> [Page extract]:

goggle-eyes: In most frog species, the eyes bulge out to the sides, enabling the frog to see in nearly any directions without moving its head. This is important both for tracking their aerial prey and for evading their aerial predators, such as bats. When swallowing, the eyes retract through its skull and help push the food down its throat.

bugs, grubs, fly: Most adult frogs diet mainly on flies and other insects, but frogs also eat snails, worms, fish, other amphibians, small rodents, and even small reptiles.

gulp: Though most frogs are fitted with numerous tiny teeth in their upper jaws, they usually gulp their meals whole with nary a chance to taste them. If the fare proves unwholesome, in some species a frog can throw up its entire stomach, inside out, and scrub it clean with its hands.

hulk: Frogs cannot turn their heads, having essentially no neck, which gives them a characteristic squat, bulky look, accentuated by the lack of a tail in the adults and their habit of folding their rear legs beneath them.

bloat: When threatened or threatening, frogs will bloat themselves up with air to appear larger.

goad his friends: The males of many frogs are highly competitive, wrestling each other for choice calling spots.

tadpoles: Immature frogs of almost all species are aquatic fish-like animals complete with gills and a long vertically flat tail. As a tadpole matures, it sprouts legs, develops lungs, and resorbs its tail. Some people distinguish between tadpoles and pollywogs to refer to the young of toads or bullfrogs as opposed to those of true frogs.

toads: Toads are usually distinguishable from frogs by their rough warty skin, lack of teeth, tolerance of drier climates, short hind legs, crawling gait, and warty paratoid glands behind their eyes that secrete a burning milky poison.

asquat: Aboveground, frogs spend most of their time waiting patiently in a sartorial position, with their rear legs folded to the sides beneath them.

> [Activity]: Please list every trait the frog glossary gives for telling toads apart from frogs. The rows that come next have nothing to do with the frog glossary.

> [Dataset]:
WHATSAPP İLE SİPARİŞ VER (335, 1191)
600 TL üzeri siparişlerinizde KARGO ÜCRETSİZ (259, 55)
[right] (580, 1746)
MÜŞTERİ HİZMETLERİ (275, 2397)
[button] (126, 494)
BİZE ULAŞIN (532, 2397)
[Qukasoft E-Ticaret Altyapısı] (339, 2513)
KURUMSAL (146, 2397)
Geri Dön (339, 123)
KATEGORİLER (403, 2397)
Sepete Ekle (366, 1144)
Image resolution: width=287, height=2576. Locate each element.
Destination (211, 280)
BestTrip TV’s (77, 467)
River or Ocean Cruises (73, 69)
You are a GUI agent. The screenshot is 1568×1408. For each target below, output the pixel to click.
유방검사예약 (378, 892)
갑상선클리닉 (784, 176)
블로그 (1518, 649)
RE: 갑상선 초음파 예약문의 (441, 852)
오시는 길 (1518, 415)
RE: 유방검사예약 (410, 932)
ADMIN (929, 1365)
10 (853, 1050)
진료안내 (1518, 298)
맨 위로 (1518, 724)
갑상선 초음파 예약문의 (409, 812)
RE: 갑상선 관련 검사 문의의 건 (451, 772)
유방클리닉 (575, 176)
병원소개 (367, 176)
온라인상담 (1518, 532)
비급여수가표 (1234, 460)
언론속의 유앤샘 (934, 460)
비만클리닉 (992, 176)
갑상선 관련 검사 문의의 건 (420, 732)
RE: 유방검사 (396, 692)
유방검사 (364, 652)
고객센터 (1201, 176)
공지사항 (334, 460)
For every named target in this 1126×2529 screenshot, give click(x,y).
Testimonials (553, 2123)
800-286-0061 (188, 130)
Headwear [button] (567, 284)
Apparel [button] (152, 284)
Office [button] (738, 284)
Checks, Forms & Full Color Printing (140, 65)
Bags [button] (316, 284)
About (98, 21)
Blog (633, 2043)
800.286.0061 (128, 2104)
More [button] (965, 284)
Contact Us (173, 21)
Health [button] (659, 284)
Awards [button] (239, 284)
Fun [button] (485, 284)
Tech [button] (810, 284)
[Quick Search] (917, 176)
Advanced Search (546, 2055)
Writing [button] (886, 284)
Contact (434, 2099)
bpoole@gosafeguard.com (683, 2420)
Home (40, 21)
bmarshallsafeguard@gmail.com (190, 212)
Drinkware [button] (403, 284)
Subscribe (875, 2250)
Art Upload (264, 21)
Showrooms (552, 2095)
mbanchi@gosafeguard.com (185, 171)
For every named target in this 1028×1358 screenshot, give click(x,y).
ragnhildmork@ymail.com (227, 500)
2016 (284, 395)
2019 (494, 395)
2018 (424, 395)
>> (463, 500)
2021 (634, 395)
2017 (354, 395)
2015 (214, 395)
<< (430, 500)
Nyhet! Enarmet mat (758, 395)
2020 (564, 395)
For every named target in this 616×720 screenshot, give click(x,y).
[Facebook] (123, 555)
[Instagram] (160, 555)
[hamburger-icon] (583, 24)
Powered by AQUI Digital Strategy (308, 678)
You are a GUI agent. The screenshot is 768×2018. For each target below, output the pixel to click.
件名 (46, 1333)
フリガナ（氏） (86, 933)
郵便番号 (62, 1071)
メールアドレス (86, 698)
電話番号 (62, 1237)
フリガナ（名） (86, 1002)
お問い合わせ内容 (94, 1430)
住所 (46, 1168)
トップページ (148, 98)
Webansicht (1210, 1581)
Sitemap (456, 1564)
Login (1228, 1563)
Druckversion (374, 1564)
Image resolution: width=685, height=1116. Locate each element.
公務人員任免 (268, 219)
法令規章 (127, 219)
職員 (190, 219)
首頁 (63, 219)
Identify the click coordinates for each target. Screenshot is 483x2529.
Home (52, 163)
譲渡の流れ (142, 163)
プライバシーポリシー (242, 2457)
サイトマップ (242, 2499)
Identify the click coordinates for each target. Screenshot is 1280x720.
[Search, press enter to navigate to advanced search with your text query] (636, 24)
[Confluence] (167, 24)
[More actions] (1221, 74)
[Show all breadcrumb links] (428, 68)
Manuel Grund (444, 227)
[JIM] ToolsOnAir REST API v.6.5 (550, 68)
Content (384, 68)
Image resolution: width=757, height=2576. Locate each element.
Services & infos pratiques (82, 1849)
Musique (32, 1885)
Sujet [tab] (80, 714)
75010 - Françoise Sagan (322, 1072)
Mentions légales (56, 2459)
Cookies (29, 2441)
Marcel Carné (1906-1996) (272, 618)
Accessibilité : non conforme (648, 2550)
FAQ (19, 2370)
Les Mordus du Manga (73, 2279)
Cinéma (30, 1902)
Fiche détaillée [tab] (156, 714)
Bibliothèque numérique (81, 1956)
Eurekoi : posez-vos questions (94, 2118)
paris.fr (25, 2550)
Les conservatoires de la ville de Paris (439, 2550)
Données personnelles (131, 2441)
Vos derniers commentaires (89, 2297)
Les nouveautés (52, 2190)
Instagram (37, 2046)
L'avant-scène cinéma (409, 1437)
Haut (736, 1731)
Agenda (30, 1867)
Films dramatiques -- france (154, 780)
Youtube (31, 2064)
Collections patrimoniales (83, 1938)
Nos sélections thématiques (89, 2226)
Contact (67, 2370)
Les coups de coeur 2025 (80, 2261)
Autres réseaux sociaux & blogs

> [Response to the exercise]:
- Rough warty skin
- Lack of teeth
- Tolerance of drier climates
- Short hind legs
- Crawling gait
- Warty paratoid glands behind their eyes that secrete a burning milky poison